-------- Text shown

Fly Fishing frustration

Brad Smith, Member, Sun Lakes Fly Fishing Club

I am here with my friends in the Sun Lakes Fly Fishing Club, bobbing about in a small boat on a small lake within the White Mountain Apache Reservation in west central Arizona. The lake sits at over 9,000 feet, and my breath quickens as I row in the thin morning air. I am new here, having recently moved to Arizona after 40 years in Alaska. Things are different: The climate, the land, the people and the lakes. Unlike Alaskan lakes, this and all Arizona’s lakes did not originate during past glacial epochs, but were more recently made by damming depressions in the landscape. The lakes are small and shallow because of this; I know where these trout must be. I know what insects they (supposedly) feed on. I’ve read books, gone to meetings, tied fly patterns known to catch fish everywhere. I am ready.

The lake’s waters are very clear, and occasionally my adversaries reveal themselves. An iridescent flash of scales passes beneath the boat and another fish (got to be 16 inches!) breaks the surface off my bow for some unknown trout reason. But trout are inscrutable. I am trying to match wits with an organism whose brain is the size of a cashew, and I am losing. Worse, I know most of these are not among the trout Illuminati, those wizened lunkers that have outsmarted anglers for millennia, but rather “stockers,” 10-inch silvery clones lacking good parental guidance and known to recklessly pursue and eat anything in or on the water, except my offerings. Cast after cast goes unanswered. Damn fish.

----------------
-------- Source material

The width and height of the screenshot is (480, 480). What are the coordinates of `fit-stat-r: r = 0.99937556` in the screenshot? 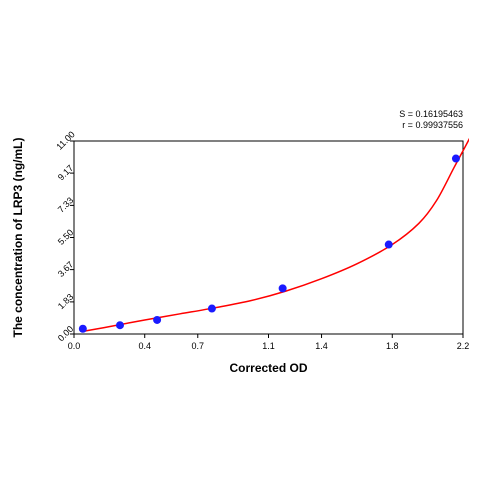 It's located at (432, 125).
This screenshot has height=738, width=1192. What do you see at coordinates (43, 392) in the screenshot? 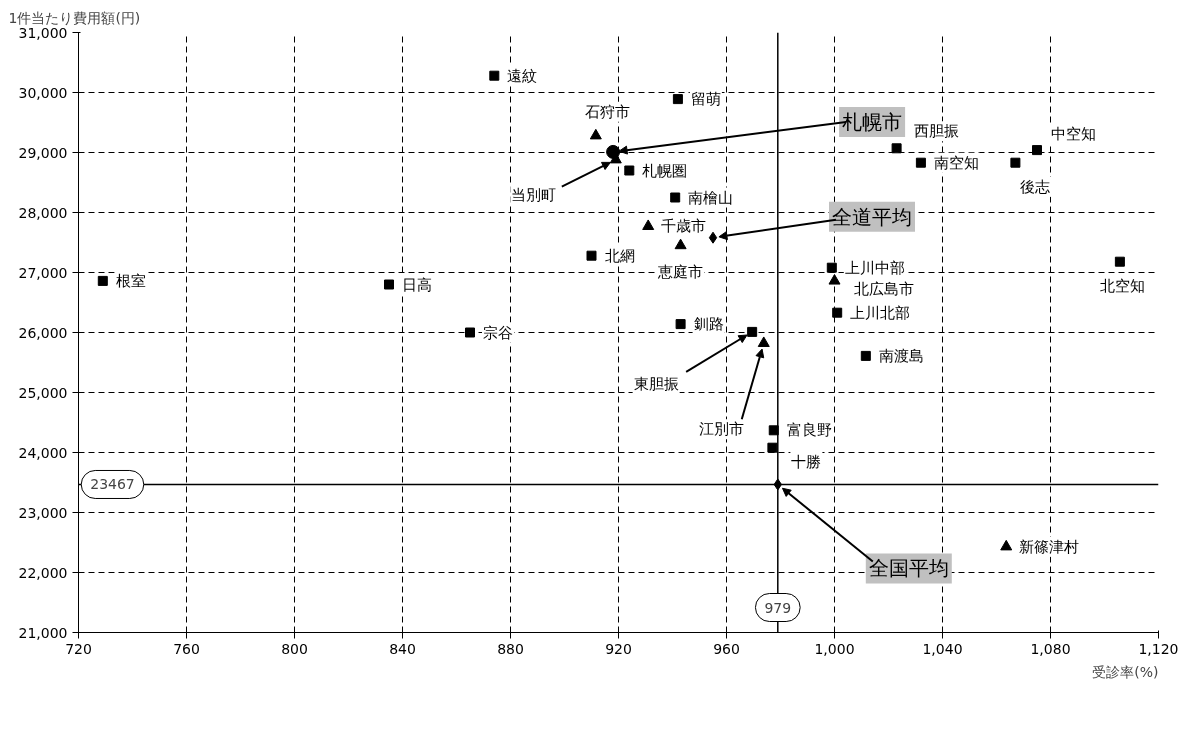
I see `y-tick-label: 25,000` at bounding box center [43, 392].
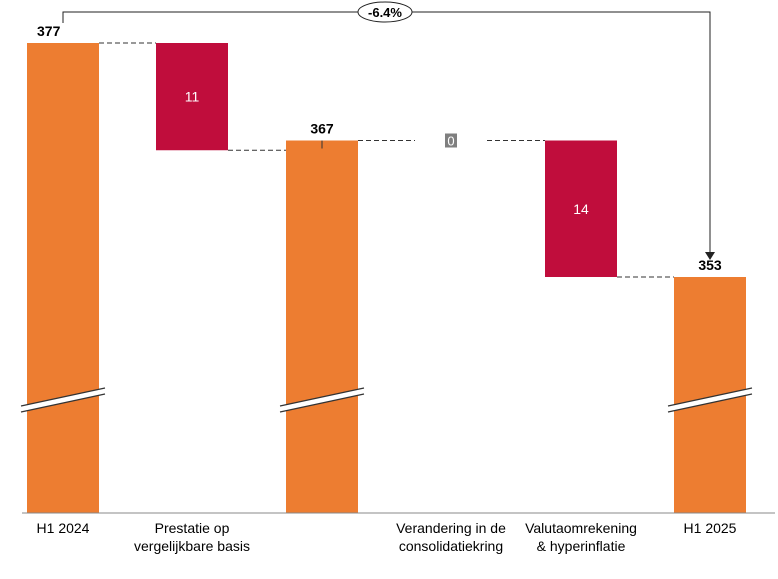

----------------

## Instructions
- A) In the fly fishing piece, rewrite the paragraph beginning "The lake's waters are very clear" more briefly, keeping its main facts.
- B) Reproduce the part of the fly fishing piece that opens with the words containing "I am here with" and closes with "I am ready.".

## Answer list
- A) The clear water sometimes reveals the trout: an iridescent flash of scales passes under the boat, and a fish of perhaps 16 inches breaks the surface off the bow. Still, trout are inscrutable, and the narrator is losing a battle of wits with an animal whose brain is the size of a cashew. Most of these fish are not wise old lunkers but 10-inch silvery "stockers" that recklessly eat anything in or on the water except the narrator's offerings. Cast after cast goes unanswered.

- B)
I am here with my friends in the Sun Lakes Fly Fishing Club, bobbing about in a small boat on a small lake within the White Mountain Apache Reservation in west central Arizona. The lake sits at over 9,000 feet, and my breath quickens as I row in the thin morning air. I am new here, having recently moved to Arizona after 40 years in Alaska. Things are different: The climate, the land, the people and the lakes. Unlike Alaskan lakes, this and all Arizona’s lakes did not originate during past glacial epochs, but were more recently made by damming depressions in the landscape. The lakes are small and shallow because of this; I know where these trout must be. I know what insects they (supposedly) feed on. I’ve read books, gone to meetings, tied fly patterns known to catch fish everywhere. I am ready.